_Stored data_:
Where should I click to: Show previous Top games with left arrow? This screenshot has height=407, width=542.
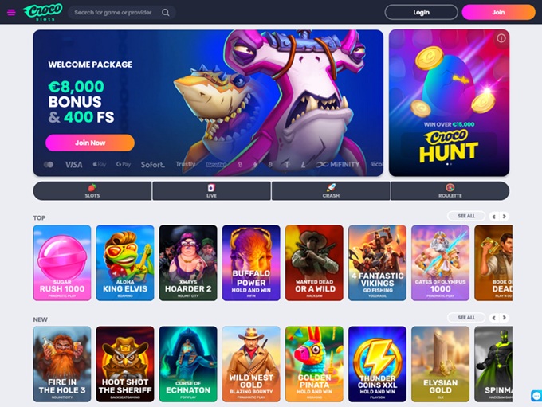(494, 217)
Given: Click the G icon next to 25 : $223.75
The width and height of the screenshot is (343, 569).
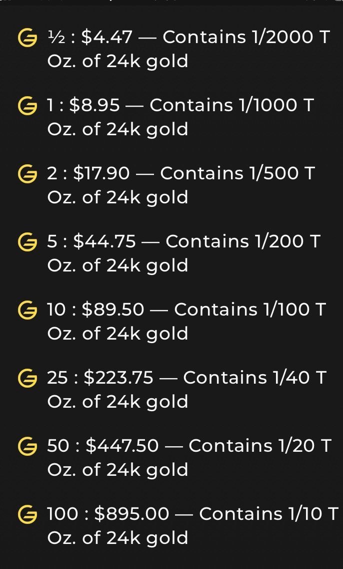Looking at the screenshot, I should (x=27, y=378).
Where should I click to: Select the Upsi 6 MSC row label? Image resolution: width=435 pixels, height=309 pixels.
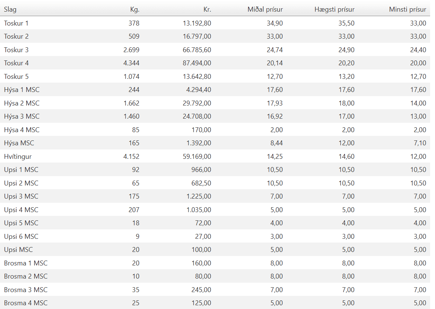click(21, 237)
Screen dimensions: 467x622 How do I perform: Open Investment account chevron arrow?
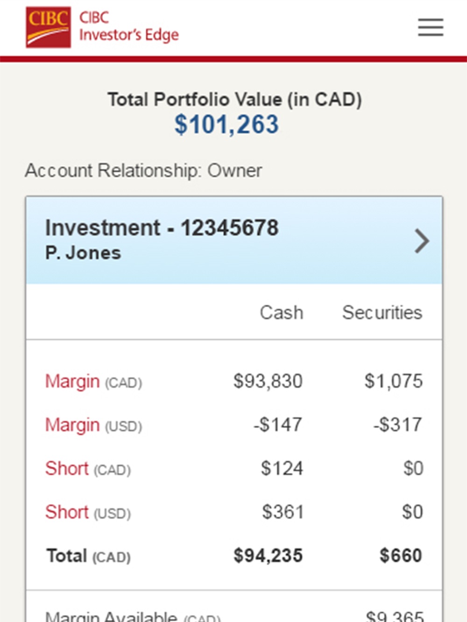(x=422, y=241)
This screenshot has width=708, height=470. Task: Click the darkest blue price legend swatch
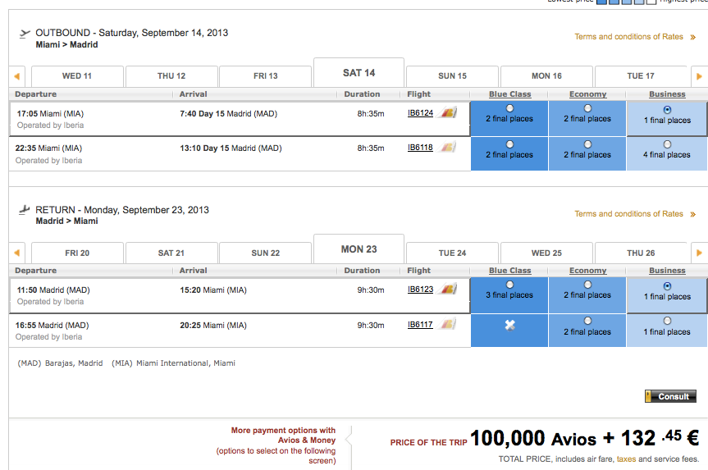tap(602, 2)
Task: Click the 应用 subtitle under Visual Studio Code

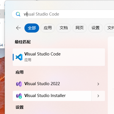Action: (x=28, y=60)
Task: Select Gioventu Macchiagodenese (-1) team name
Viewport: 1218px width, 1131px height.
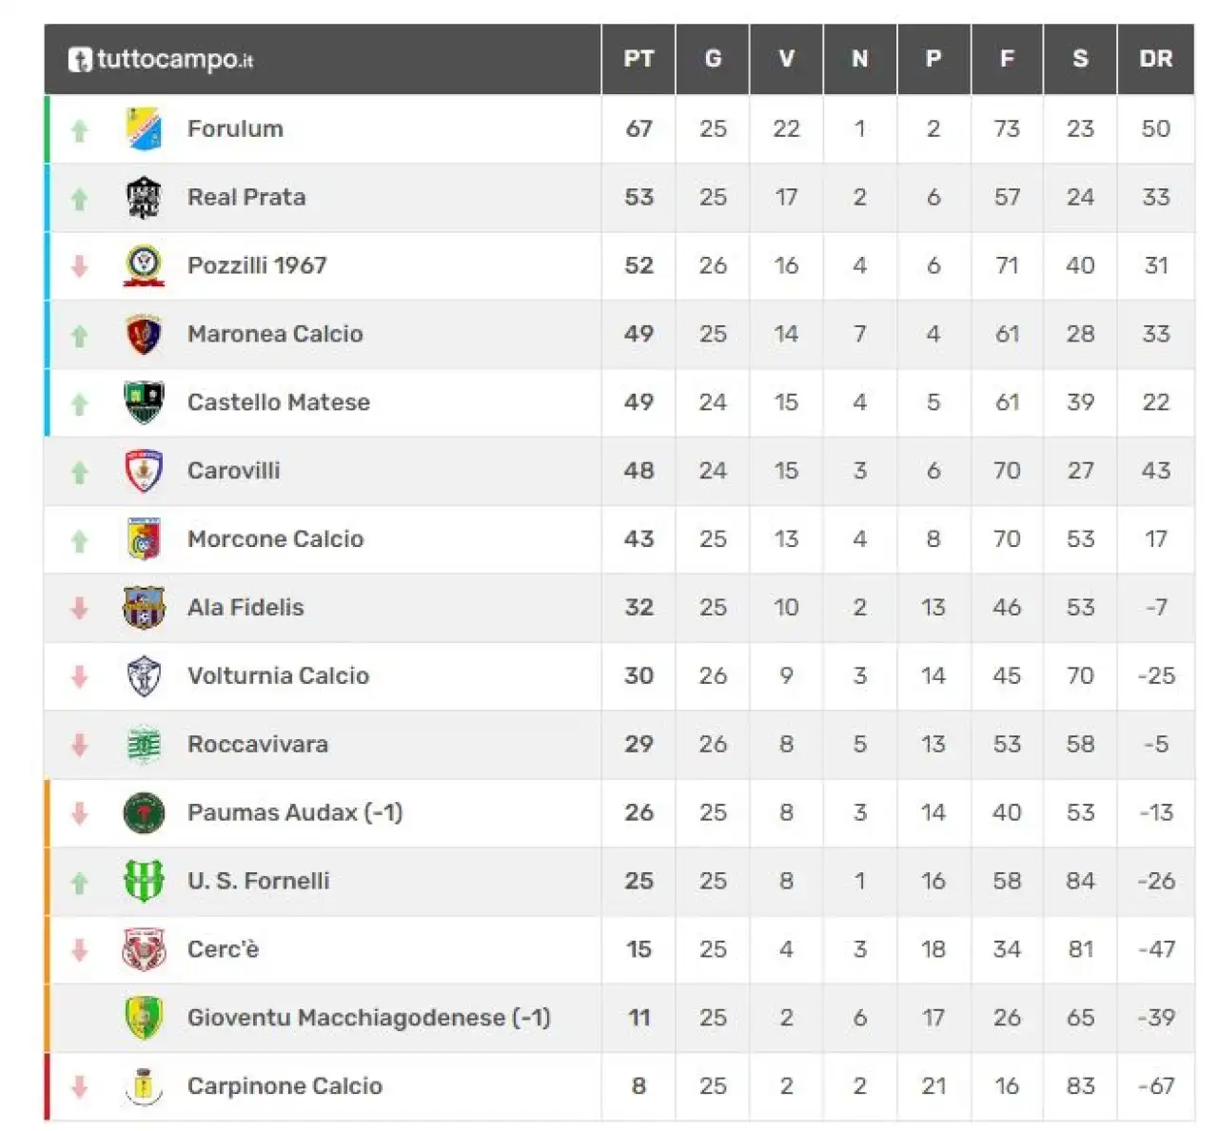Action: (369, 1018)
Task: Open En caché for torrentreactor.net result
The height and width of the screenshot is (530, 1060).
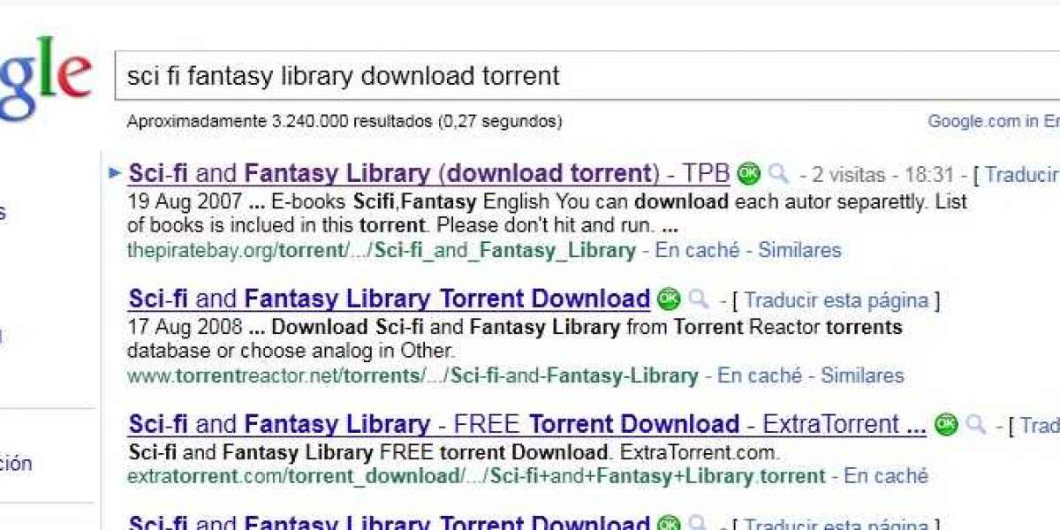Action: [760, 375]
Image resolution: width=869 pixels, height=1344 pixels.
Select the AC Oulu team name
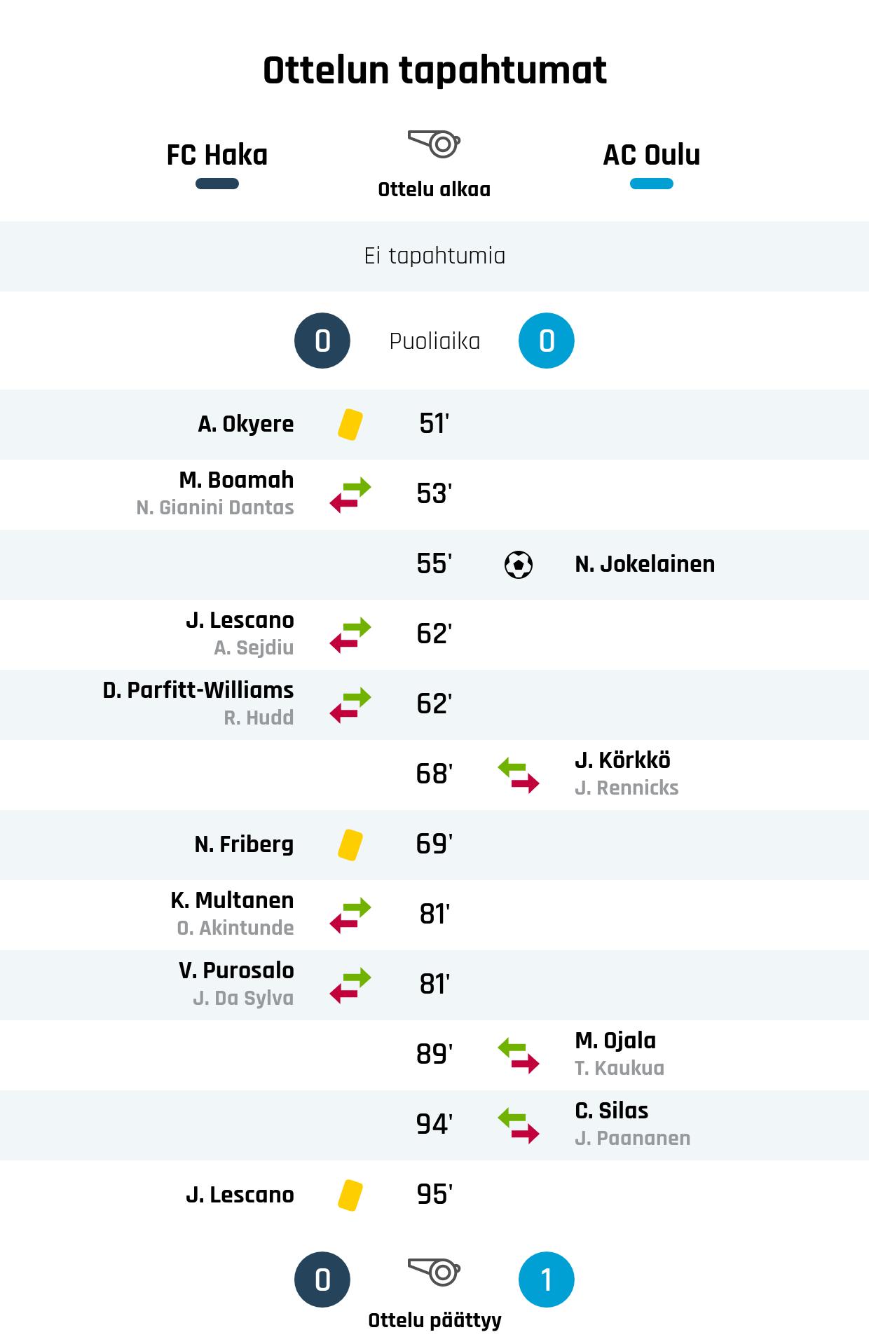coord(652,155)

_Task to complete_:
Skip the pictures and print each record exactly as it stands.

_Response below_:
Where should I click to: Show previous Top games with left arrow? This screenshot has height=407, width=542.
(494, 217)
Given: Click the G icon next to 25 : $223.75
The width and height of the screenshot is (343, 569).
Looking at the screenshot, I should (x=27, y=378).
Where should I click to: Select the Upsi 6 MSC row label? Image resolution: width=435 pixels, height=309 pixels.
click(21, 237)
Screen dimensions: 467x622 How do I perform: Open Investment account chevron arrow?
(x=422, y=241)
This screenshot has width=708, height=470. Task: Click the darkest blue price legend swatch
tap(602, 2)
Task: Click the 应用 subtitle under Visual Studio Code

Action: (x=28, y=60)
Task: Select Gioventu Macchiagodenese (-1) team name
Viewport: 1218px width, 1131px height.
Action: (369, 1018)
Task: Open En caché for torrentreactor.net result
The height and width of the screenshot is (530, 1060).
Action: [760, 375]
Image resolution: width=869 pixels, height=1344 pixels.
Select the AC Oulu team name
coord(652,155)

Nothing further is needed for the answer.